Conceptual Model. a) Illustration of the issue and potential drivers; b) Schematic view of cause-effect chains and processes of declining cod stocks in coastal waters in the Skagerrak-Kattegat and western Baltic. Cause-effect chain unknown between decline of cod stocks in coastal waters and potential drivers: (i) unsustainable fisheries management (international/national quota allocation/MSY based TACs – overfishing og stocks, ITQs/fleet structure changes, unknown/unregulated discards);(ii) regional environmental drivers affecting locally (increased sea water temperature, spatio-temporal increase of hypoxia events, changed circulation/salinities), and (iii) regional food-chain drivers affecting locally (increased predation from seals, cormorants)

System formulation

To confirm fishers’ perceptions of spatial changes, ICES monitoring data was analysed using different statistical and numerical modelling approaches. However, the scarcity of data in coastal areas, although indicating local declines of cod abundance, was insufficient to explore cause-effect chains for these changes through spatial population modelling. Preliminary statistical test and modelling: Response variables included ICES survey data from the database DATRAS which also forms the basis of the annual regional fish stock assessments (ICES 2016; ICES 2017a, 2017b, 2017c). Preliminarily statistical tests did not show significant differences of cod catches between shallow, coastal waters (<35 m depth) and deeper, open waters (≥35 m depth) in most areas except in the eastern Kattegat in the Swedish EEZ (Støttrup et al. 2014b). Explorative modelling of spatio-temporal changes of distribution of target sized cod performed using the Log Gaussian Cox Process (LGCP) based statistical model between 9 and 13°E and 54–58°N did not show significant trends of off shore movement of adult cod. This could be due to data-poor coverage in coastal waters of data from the ICES survey monitoring programmes, where no stations occur in shallow waters of less than 15 m depth (Fig. S2A).

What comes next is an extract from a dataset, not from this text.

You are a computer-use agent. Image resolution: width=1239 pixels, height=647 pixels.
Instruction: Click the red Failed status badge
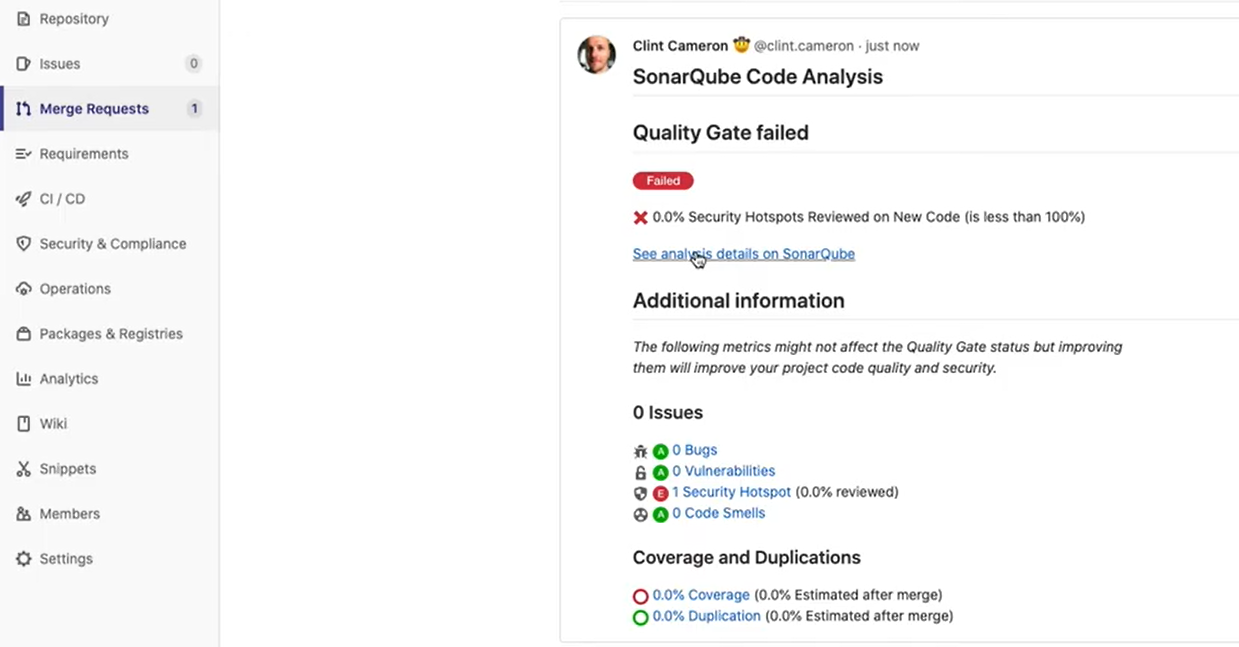663,181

The final virtual system was required to including the ICES subdivisions (SD) used for stock assessment and quota settings of the Skagerrak-Kattegat (SD IIIa/20–21) and western Baltic (SD 22–25) cod relevant to the Danish fishery in inner coastal waters (Fig. S2B). Thus, the geographic boundaries were set to of 9–16°E, 54–59°N.

Within the virtual system, annual cod landings in the Danish fishery from 2005 to 2016 by gear targeting cod (demersal trawls, gillnets) showed a relative stable, slightly increasing trend <10,000 t year−1 with a higher peak in 2012 and 2015 (Fig. 4). There appear to be a dramatic decline in cod landing price from €2001 to €1250 in 2008 coinciding with the global economic crisis (Fig. 4).

Fig. 4
figure 4

Cod landings in the Danish fishery from 2005 to 2016 in the virtual system (specify gear: demersal trawl and gillnets targeting cod), expressed in weight (1000 t), value (€1000) and price (€/kg)

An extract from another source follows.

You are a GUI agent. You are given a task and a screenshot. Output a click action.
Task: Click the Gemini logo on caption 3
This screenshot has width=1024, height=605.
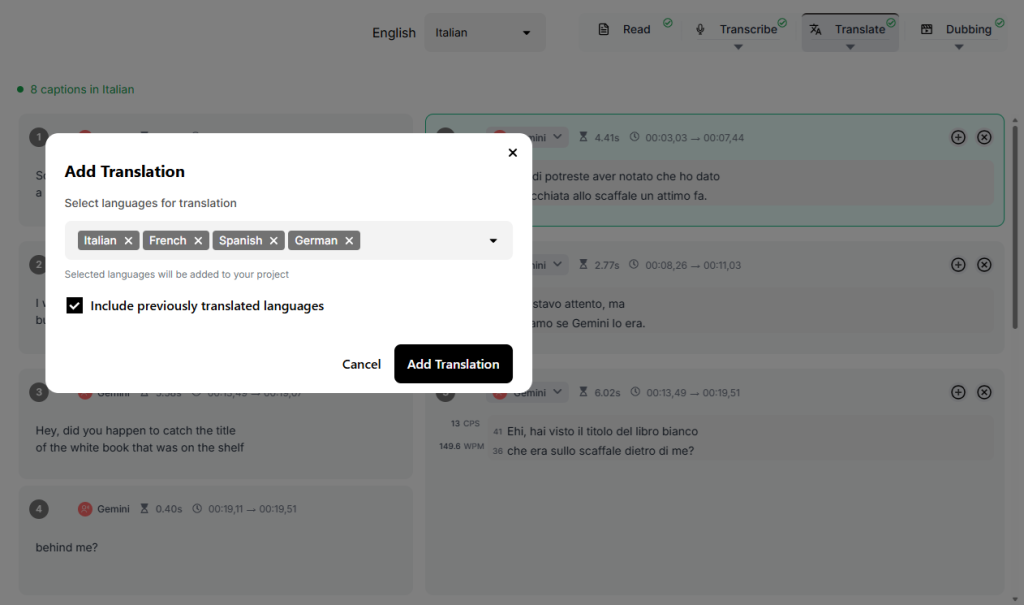point(85,392)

The BSIOM trend analysis of monthly means of bottom sea water temperature for the period 1979–2016 showed a decadal increase up to 0.6 °C 10 years−1 in most near-coastal areas in the Skagerrak-Kattegat and western Baltic, and cooling in some of the deeper, north-eastern basins (Fig. 5).

Fig. 5
figure 5

Trend in bottom temperature for the period 1979–2016. The virtual system of the ESE model was delineated by the geographic coordinates 9–16°E and 54–60°N

The thermal response of Atlantic cod in the Baltic Sea is visualised in Fig. 6 based on the thermally assigned Cod habitat categories: (i) potentially suitable (T ≤ 12 °C); (ii) episodic (12 < T ≤ 16 °C); and (iii) unsuitable (T > 16 °C).

Fig. 6
figure 6

Cod temperature experience in the Baltic Sea. Frequency indicates the number of 10 min intervals spent at a given temperature. The green line marks the 12 °C suitable habitat limit and the red line marks the 16 °C upper temperature limit used in this study as habitat threshold. 6334 counts between 16 °C and 17 °C represent less than 1.5% of the total number of counts represented in the graph (n = 473,965)

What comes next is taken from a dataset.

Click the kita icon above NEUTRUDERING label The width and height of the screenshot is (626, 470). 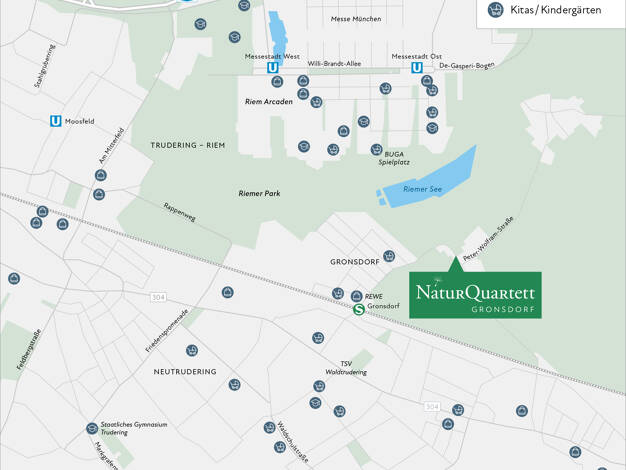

Mapping of the annual maximum distribution of the three thermally defined potential cod habitats categories showed that unsuitable habitat appear to increase in certain areas, such as in the eastern Kattegat, the southern belt seas and northern and southern coasts of the Arkona Basin (Fig. 7). In 2005–2006 maximum distribution was reach in October, whereas since 2007 the maximum distribution occurred a month’s earlier, in September. Mapping of the progression over the year of the maximum distribution per months (exemplified by the 2014 condition) showed warming of coastal areas begin in May–June and peaks in August–September, and dissolves by November (Fig. S3).

Fig. 7
figure 7

Annual maximum distribution each year (month of occurrence) of suitable and unsuitable cod habitats for the period 2005–2016 defined by sea water bottom temperature as: (i) potential habitat (T < 12 °C); (ii) episodic habitat (12 °C ≤ T ≤ 16 °C); and (iii) unsuitable habitat (T > 16 °C)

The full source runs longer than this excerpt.